• [Exercise goal]:
Output all the data exactly as it appears below.

• [Supplied material]:
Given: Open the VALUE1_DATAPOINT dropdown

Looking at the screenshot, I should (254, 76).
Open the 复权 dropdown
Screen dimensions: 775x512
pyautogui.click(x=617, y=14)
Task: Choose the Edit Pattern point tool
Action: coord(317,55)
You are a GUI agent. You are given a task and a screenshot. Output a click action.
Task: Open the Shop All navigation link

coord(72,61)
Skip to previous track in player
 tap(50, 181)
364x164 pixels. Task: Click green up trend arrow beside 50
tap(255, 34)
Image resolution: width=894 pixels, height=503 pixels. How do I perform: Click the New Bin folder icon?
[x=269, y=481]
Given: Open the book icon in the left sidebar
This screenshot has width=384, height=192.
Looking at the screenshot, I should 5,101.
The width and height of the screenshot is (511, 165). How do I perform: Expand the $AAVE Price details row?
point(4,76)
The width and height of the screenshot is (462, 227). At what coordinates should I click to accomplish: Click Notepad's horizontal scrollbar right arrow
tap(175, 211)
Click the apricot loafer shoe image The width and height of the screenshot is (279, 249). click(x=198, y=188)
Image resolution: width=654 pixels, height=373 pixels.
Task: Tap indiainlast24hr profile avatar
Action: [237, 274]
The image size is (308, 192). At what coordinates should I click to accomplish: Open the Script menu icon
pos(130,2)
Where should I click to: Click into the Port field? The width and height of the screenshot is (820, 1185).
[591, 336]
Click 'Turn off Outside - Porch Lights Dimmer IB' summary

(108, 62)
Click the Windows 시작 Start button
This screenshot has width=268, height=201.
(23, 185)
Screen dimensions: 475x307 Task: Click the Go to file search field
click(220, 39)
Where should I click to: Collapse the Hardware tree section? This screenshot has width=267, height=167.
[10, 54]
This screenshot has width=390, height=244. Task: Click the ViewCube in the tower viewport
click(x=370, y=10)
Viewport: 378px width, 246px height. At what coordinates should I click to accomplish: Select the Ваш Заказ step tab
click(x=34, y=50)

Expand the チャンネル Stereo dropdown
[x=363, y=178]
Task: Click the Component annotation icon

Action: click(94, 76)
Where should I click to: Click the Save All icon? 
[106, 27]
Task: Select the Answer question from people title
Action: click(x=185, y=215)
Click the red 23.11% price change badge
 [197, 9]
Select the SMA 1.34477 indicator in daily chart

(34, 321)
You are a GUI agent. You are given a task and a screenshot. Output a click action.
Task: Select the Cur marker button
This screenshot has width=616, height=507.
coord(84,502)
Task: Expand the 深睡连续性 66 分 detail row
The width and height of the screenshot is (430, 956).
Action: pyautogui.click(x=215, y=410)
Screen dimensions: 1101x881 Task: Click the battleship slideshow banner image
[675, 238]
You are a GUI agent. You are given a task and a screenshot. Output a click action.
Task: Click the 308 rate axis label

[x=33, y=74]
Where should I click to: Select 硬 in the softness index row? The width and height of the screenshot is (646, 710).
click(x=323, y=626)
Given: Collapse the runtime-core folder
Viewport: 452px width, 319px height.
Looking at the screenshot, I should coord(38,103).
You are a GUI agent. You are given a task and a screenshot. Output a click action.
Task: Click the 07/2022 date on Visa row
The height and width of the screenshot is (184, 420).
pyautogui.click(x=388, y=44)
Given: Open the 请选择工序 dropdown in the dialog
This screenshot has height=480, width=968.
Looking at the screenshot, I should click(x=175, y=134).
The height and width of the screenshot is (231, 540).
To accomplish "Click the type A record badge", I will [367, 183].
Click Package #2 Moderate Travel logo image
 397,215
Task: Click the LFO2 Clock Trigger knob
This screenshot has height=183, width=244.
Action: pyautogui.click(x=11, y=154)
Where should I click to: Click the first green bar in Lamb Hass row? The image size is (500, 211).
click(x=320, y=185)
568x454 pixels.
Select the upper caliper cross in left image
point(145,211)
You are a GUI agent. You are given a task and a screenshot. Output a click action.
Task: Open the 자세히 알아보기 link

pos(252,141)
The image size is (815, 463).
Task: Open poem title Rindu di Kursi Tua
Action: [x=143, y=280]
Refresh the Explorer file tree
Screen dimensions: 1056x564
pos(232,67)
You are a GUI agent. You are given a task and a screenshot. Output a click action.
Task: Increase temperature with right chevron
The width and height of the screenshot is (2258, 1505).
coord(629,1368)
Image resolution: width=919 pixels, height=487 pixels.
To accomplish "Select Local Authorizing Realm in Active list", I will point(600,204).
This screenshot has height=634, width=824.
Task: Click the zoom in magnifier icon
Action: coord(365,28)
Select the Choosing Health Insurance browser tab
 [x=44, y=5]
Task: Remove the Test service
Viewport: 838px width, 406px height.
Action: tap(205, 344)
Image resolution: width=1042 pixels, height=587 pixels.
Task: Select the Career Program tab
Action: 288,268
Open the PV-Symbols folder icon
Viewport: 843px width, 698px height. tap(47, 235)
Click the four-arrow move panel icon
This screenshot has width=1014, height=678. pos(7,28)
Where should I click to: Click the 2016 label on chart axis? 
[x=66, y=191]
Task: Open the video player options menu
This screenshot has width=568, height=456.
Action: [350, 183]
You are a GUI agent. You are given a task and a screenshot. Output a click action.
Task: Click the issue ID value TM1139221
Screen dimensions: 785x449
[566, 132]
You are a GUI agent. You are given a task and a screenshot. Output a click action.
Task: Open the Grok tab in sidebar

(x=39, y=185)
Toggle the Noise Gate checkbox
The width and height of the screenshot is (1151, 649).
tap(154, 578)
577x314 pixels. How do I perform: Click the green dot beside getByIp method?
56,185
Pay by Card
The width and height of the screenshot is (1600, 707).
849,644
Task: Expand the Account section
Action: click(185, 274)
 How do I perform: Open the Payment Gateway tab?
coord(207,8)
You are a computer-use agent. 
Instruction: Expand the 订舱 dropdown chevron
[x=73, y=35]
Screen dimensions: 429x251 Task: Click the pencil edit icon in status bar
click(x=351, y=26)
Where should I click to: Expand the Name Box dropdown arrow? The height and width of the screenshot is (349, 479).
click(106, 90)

• [Task response]:
Given: Open the VALUE1_DATAPOINT dropdown

Looking at the screenshot, I should (254, 76).
Open the 复权 dropdown
Screen dimensions: 775x512
pyautogui.click(x=617, y=14)
Task: Choose the Edit Pattern point tool
Action: coord(317,55)
You are a GUI agent. You are given a task and a screenshot. Output a click action.
Task: Open the Shop All navigation link

coord(72,61)
Skip to previous track in player
 tap(50, 181)
364x164 pixels. Task: Click green up trend arrow beside 50
tap(255, 34)
Image resolution: width=894 pixels, height=503 pixels. How do I perform: Click the New Bin folder icon?
[x=269, y=481]
Given: Open the book icon in the left sidebar
This screenshot has width=384, height=192.
Looking at the screenshot, I should 5,101.
The width and height of the screenshot is (511, 165). How do I perform: Expand the $AAVE Price details row?
point(4,76)
The width and height of the screenshot is (462, 227). At what coordinates should I click to accomplish: Click Notepad's horizontal scrollbar right arrow
tap(175, 211)
Click the apricot loafer shoe image The width and height of the screenshot is (279, 249). click(x=198, y=188)
Image resolution: width=654 pixels, height=373 pixels.
Task: Tap indiainlast24hr profile avatar
Action: [237, 274]
The image size is (308, 192). At what coordinates should I click to accomplish: Open the Script menu icon
pos(130,2)
Where should I click to: Click into the Port field? The width and height of the screenshot is (820, 1185).
[591, 336]
Click 'Turn off Outside - Porch Lights Dimmer IB' summary

(108, 62)
Click the Windows 시작 Start button
This screenshot has width=268, height=201.
(23, 185)
Screen dimensions: 475x307 Task: Click the Go to file search field
click(220, 39)
Where should I click to: Collapse the Hardware tree section? This screenshot has width=267, height=167.
[10, 54]
This screenshot has width=390, height=244. Task: Click the ViewCube in the tower viewport
click(x=370, y=10)
Viewport: 378px width, 246px height. At what coordinates should I click to accomplish: Select the Ваш Заказ step tab
click(x=34, y=50)

Expand the チャンネル Stereo dropdown
[x=363, y=178]
Task: Click the Component annotation icon

Action: click(94, 76)
Where should I click to: Click the Save All icon? 
[106, 27]
Task: Select the Answer question from people title
Action: click(x=185, y=215)
Click the red 23.11% price change badge
 [197, 9]
Select the SMA 1.34477 indicator in daily chart

(34, 321)
You are a GUI agent. You are given a task and a screenshot. Output a click action.
Task: Select the Cur marker button
This screenshot has width=616, height=507.
coord(84,502)
Task: Expand the 深睡连续性 66 分 detail row
The width and height of the screenshot is (430, 956).
Action: pyautogui.click(x=215, y=410)
Screen dimensions: 1101x881 Task: Click the battleship slideshow banner image
[675, 238]
You are a GUI agent. You are given a task and a screenshot. Output a click action.
Task: Click the 308 rate axis label

[x=33, y=74]
Where should I click to: Select 硬 in the softness index row? The width and height of the screenshot is (646, 710).
click(x=323, y=626)
Given: Collapse the runtime-core folder
Viewport: 452px width, 319px height.
Looking at the screenshot, I should coord(38,103).
You are a GUI agent. You are given a task and a screenshot. Output a click action.
Task: Click the 07/2022 date on Visa row
The height and width of the screenshot is (184, 420).
pyautogui.click(x=388, y=44)
Given: Open the 请选择工序 dropdown in the dialog
This screenshot has height=480, width=968.
Looking at the screenshot, I should click(x=175, y=134).
The height and width of the screenshot is (231, 540).
To accomplish "Click the type A record badge", I will [367, 183].
Click Package #2 Moderate Travel logo image
 397,215
Task: Click the LFO2 Clock Trigger knob
This screenshot has height=183, width=244.
Action: pyautogui.click(x=11, y=154)
Where should I click to: Click the first green bar in Lamb Hass row? The image size is (500, 211).
click(x=320, y=185)
568x454 pixels.
Select the upper caliper cross in left image
point(145,211)
You are a GUI agent. You are given a task and a screenshot. Output a click action.
Task: Open the 자세히 알아보기 link

pos(252,141)
The image size is (815, 463).
Task: Open poem title Rindu di Kursi Tua
Action: [x=143, y=280]
Refresh the Explorer file tree
Screen dimensions: 1056x564
pos(232,67)
You are a GUI agent. You are given a task and a screenshot. Output a click action.
Task: Increase temperature with right chevron
The width and height of the screenshot is (2258, 1505).
coord(629,1368)
Image resolution: width=919 pixels, height=487 pixels.
To accomplish "Select Local Authorizing Realm in Active list", I will point(600,204).
This screenshot has height=634, width=824.
Task: Click the zoom in magnifier icon
Action: coord(365,28)
Select the Choosing Health Insurance browser tab
 [x=44, y=5]
Task: Remove the Test service
Viewport: 838px width, 406px height.
Action: tap(205, 344)
Image resolution: width=1042 pixels, height=587 pixels.
Task: Select the Career Program tab
Action: 288,268
Open the PV-Symbols folder icon
Viewport: 843px width, 698px height. tap(47, 235)
Click the four-arrow move panel icon
This screenshot has width=1014, height=678. pos(7,28)
Where should I click to: Click the 2016 label on chart axis? 
[x=66, y=191]
Task: Open the video player options menu
This screenshot has width=568, height=456.
Action: [350, 183]
You are a GUI agent. You are given a task and a screenshot. Output a click action.
Task: Click the issue ID value TM1139221
Screen dimensions: 785x449
[566, 132]
You are a GUI agent. You are given a task and a screenshot. Output a click action.
Task: Open the Grok tab in sidebar

(x=39, y=185)
Toggle the Noise Gate checkbox
The width and height of the screenshot is (1151, 649).
tap(154, 578)
577x314 pixels. How do I perform: Click the green dot beside getByIp method?
56,185
Pay by Card
The width and height of the screenshot is (1600, 707).
849,644
Task: Expand the Account section
Action: click(185, 274)
 How do I perform: Open the Payment Gateway tab?
coord(207,8)
You are a computer-use agent. 
Instruction: Expand the 订舱 dropdown chevron
[x=73, y=35]
Screen dimensions: 429x251 Task: Click the pencil edit icon in status bar
click(x=351, y=26)
Where should I click to: Expand the Name Box dropdown arrow? The height and width of the screenshot is (349, 479).
click(106, 90)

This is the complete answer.